Reading passage
....

May 13, 2012

How to look yachty

 WHAT IS THE well-dressed sailor wearing these days? It's a question that doesn't normally occur to me, but it just so happens that West Marine has sent me a brochure listing all the wonderful boating things they have for sale, including what it pleases them to call "yachting apparel."

I must admit I have never owned any yachting apparel.  My yachting uniform normally comes from the thrift store and usually costs $1 for the top and $3 for the pants. This enables me to take off my tee-shirt and use it to mop up spilled engine oil without experiencing a twinge of conscience or a significant diminishment of my personal fortune. My granddaughter also informs me that the holes in my jeans are absolutely haute couture. She says the holes are  actually supposed to coincide with tattoos on my thighs and calves, so people can see them, but as I'm too old to have tattoos she thinks my hairy legs will do instead.

....

Data extract
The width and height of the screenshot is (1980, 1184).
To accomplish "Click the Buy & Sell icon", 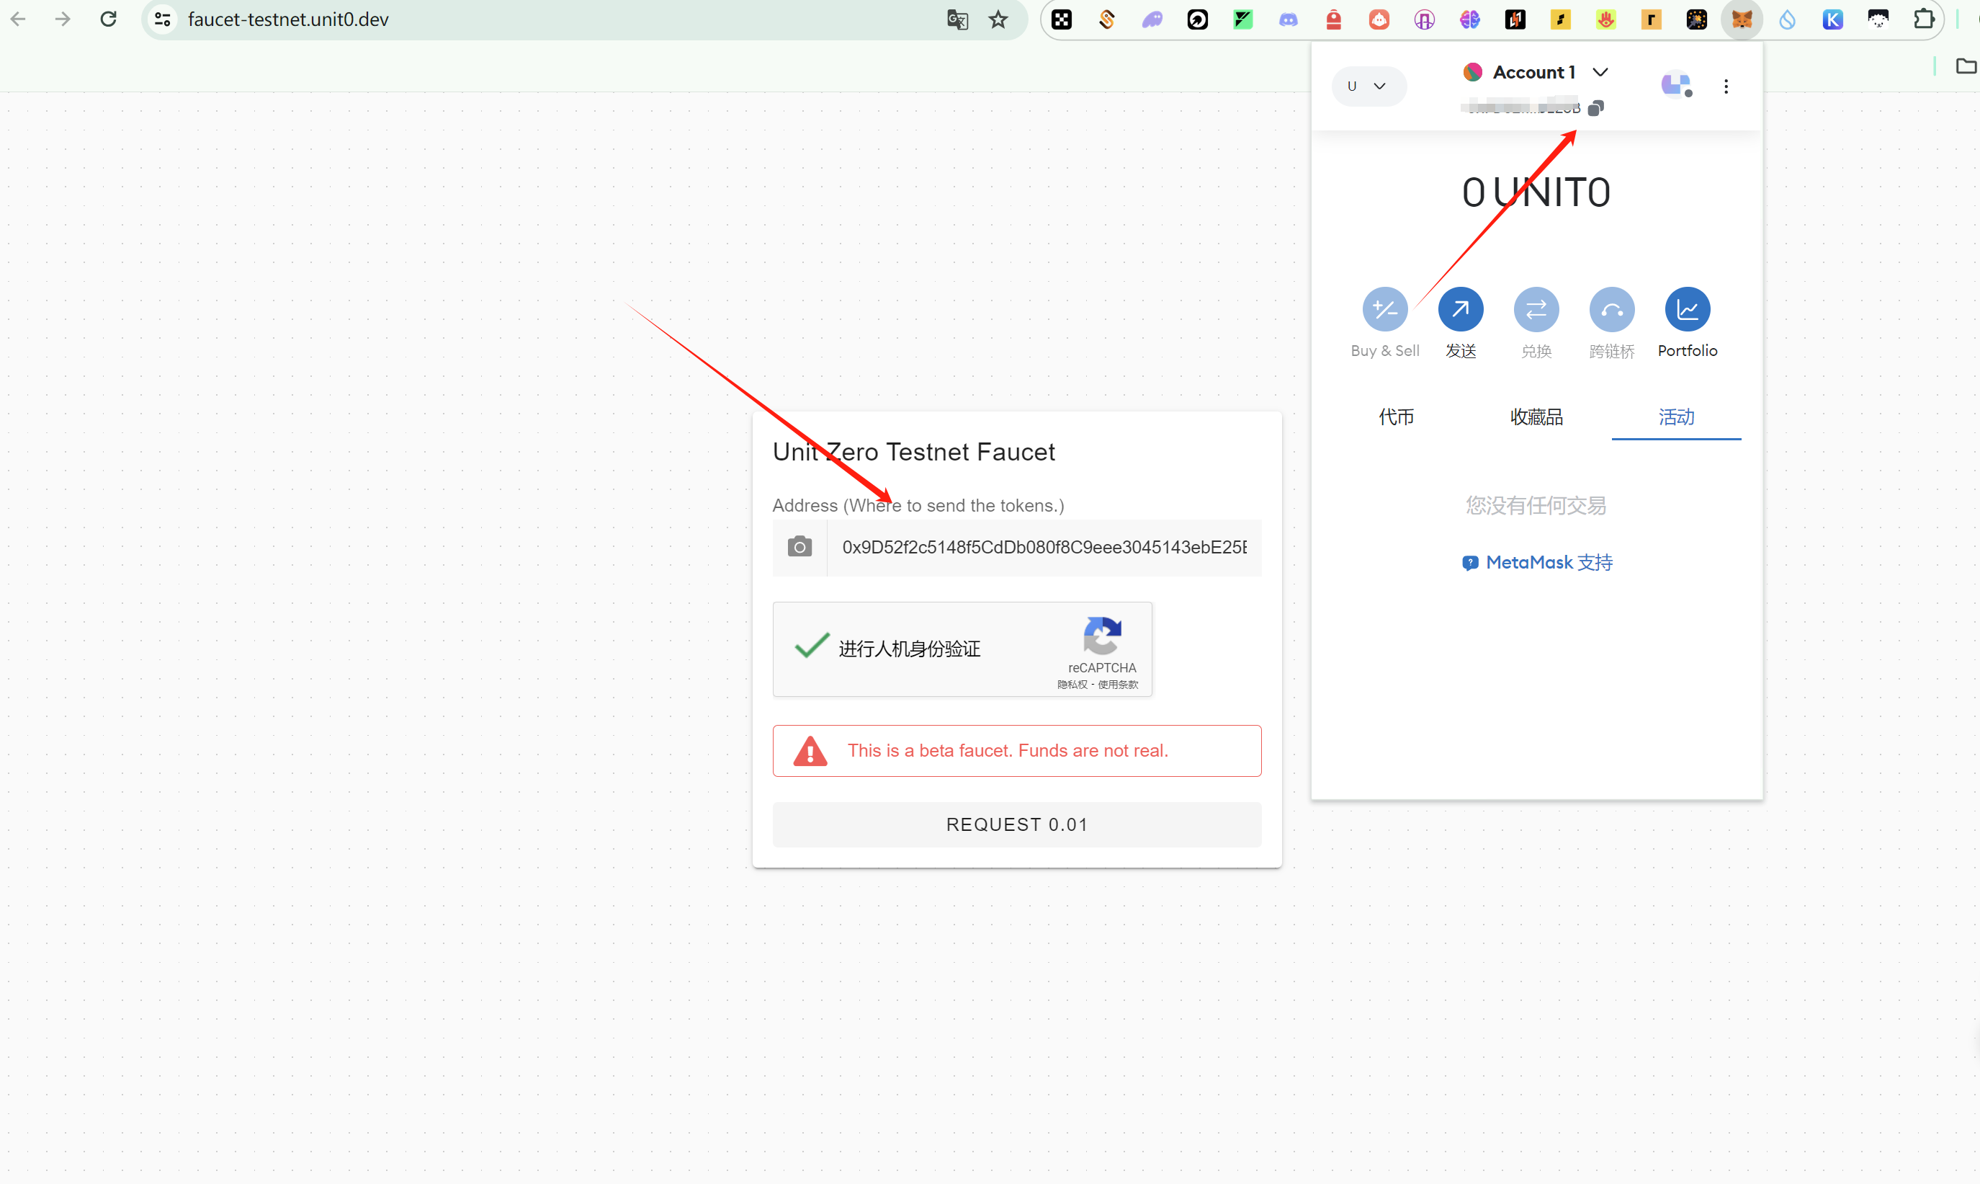I will tap(1385, 310).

....

Requirements
1) Name each piece of clothing the writer mentions in the yachting apparel post as part of their own usual boating outfit.
2) Answer these questions from the yachting apparel post.
(a) Which company sent the writer a brochure?
(b) What does the granddaughter say the holes in the jeans are supposed to line up with?
(c) How much does the writer's top usually cost?
3) Carry on the yachting apparel post from its last sentence.

Answers for the tasks
1) top, pants, tee-shirt, jeans

2)
(a) West Marine
(b) Tattoos on the thighs and calves
(c) $1

3)
However, we stray. What I was saying is that I have West Marine's list of what you should be wearing if you wish to be admired and respected at the yacht club and on the racing circuit. Here is what they recommend:

u Tech sailing hat, $19.99.  It looks like any other baseball cap and has a West Marine logo on it, so they should be paying you to wear it because you are advertising West Marine.

u Sailing gloves, $26.99. They look like $5 gardening gloves without the pimples and I dare say you could use them to pull weeds when you're not sailing.

u Shoes. Apparently you need SeaRacer+ Sailing Shoes with GripX3, $119.99 They have an "exoskeleton" that "improves grip and protection for the top of your foot." Huh? The top? Go figure.

u Boots, $79.95. Not your ordinary boots, of course. These are Gills, and "worn by many of the world's top sailors." If you want to look smart, win races, feel like a top-world sailor, and go bankrupt, buy Gills.

u Shirt, $29.99. This short-sleeved, simply styled, classic camp shirt comes in bluestone, ivory, seafoam, and black. Such sweet colors. But it regains macho status from its name: Men's Anchor Shirt. (Not an anchor anywhere to be seen, though.)

u Shorts, $39.99. Real sailors wear jeans, but if you must match the rest of your outfit then you need Men's Admiral Shorts in Driftwood Khaki or Oyster Khaki.  There's a 9-inch inseam from your oysters to your driftwood, which should be long enough for most.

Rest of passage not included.